- [CONJUNTO DE TAREFAS]
a – Redigite o trecho do texto sobre On the Road entre "Kerouac é o" e "e muita erva.", inclusive.
b – Segundo o texto sobre On the Road, por que Kerouac não é só o santo protetor dos viajantes? Responda em uma a três frases.

- [TRECHO DO DOCUMENTO]
On The Road, Jack Kerouac.
Li On the Road — Pé na estrada de Jack Kerouac, o clássico beat, a Bíblia hippie, chapada, desleixada que influenciou todo mundo que vêm questionando o status quo e o imperialismo pós 2° Guerra.
O meu primeiro pensamento foi: “devia ter lido isso 10 anos atrás, aos 18, calouro no curso de História, deixado o cabelo crescer, deixado se contaminar e cair na estrada”. Mas ao terminar, uma sensação enorme de melancolia tomou conta de mim. Foi uma experiência e percebi que era muito mais do que um livro de aventuras. Têm algo muito forte ali.
Kerouac é o santo protetor dos viajantes, mas não só. É também um tratado para gente, de vida comum e ordinária, que vive o maquinário do dia a dia, que bate o ponto e leva o pão para casa. Tem algo maior ali do que estilo de vida errante retratado em uma prosa ligeira, fruto da vida underground regado a jazz bebop e muita erva.

- [DADOS BRUTOS]
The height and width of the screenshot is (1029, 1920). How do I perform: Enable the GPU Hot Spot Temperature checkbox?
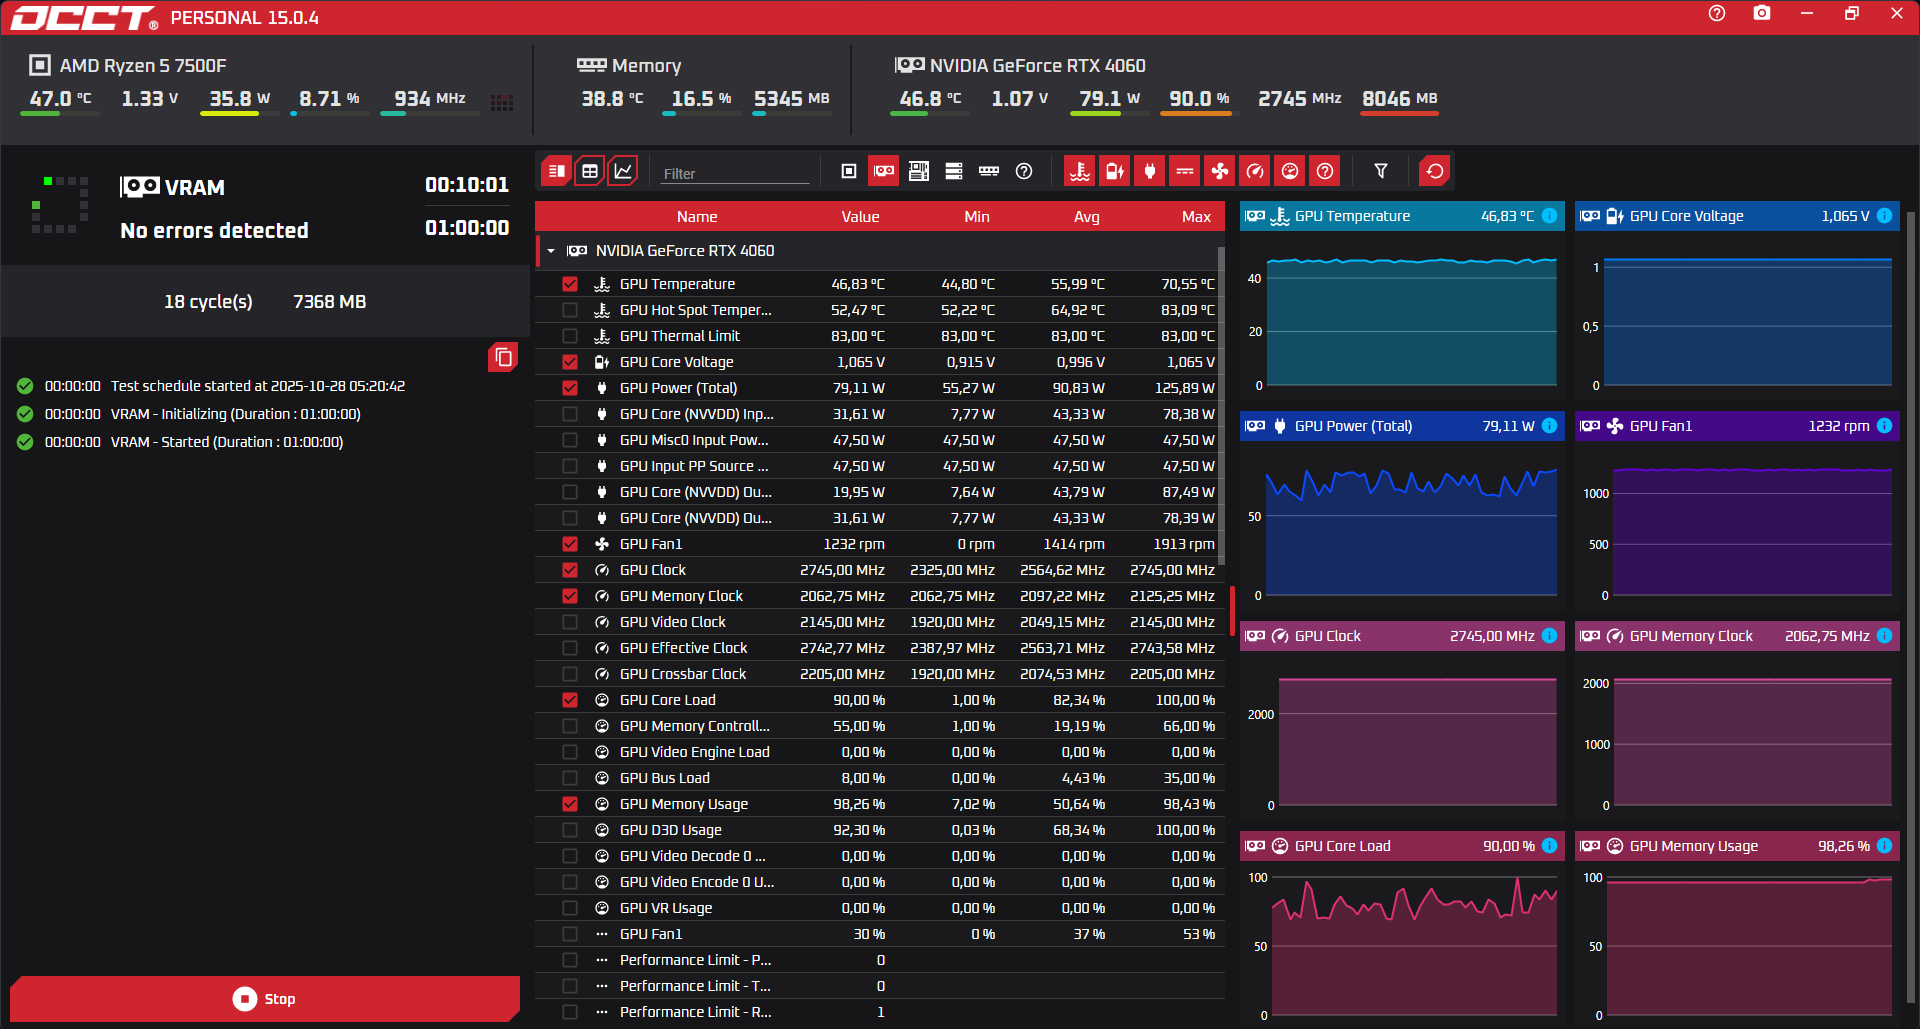click(x=570, y=310)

- [RESPOSTAS DAS TAREFAS]
a –
Kerouac é o santo protetor dos viajantes, mas não só. É também um tratado para gente, de vida comum e ordinária, que vive o maquinário do dia a dia, que bate o ponto e leva o pão para casa. Tem algo maior ali do que estilo de vida errante retratado em uma prosa ligeira, fruto da vida underground regado a jazz bebop e muita erva.

b – A obra também é um tratado para gente de vida comum e ordinária, que vive o maquinário do dia a dia, bate o ponto e leva o pão para casa. Por isso há nela algo maior do que o estilo de vida errante retratado em uma prosa ligeira.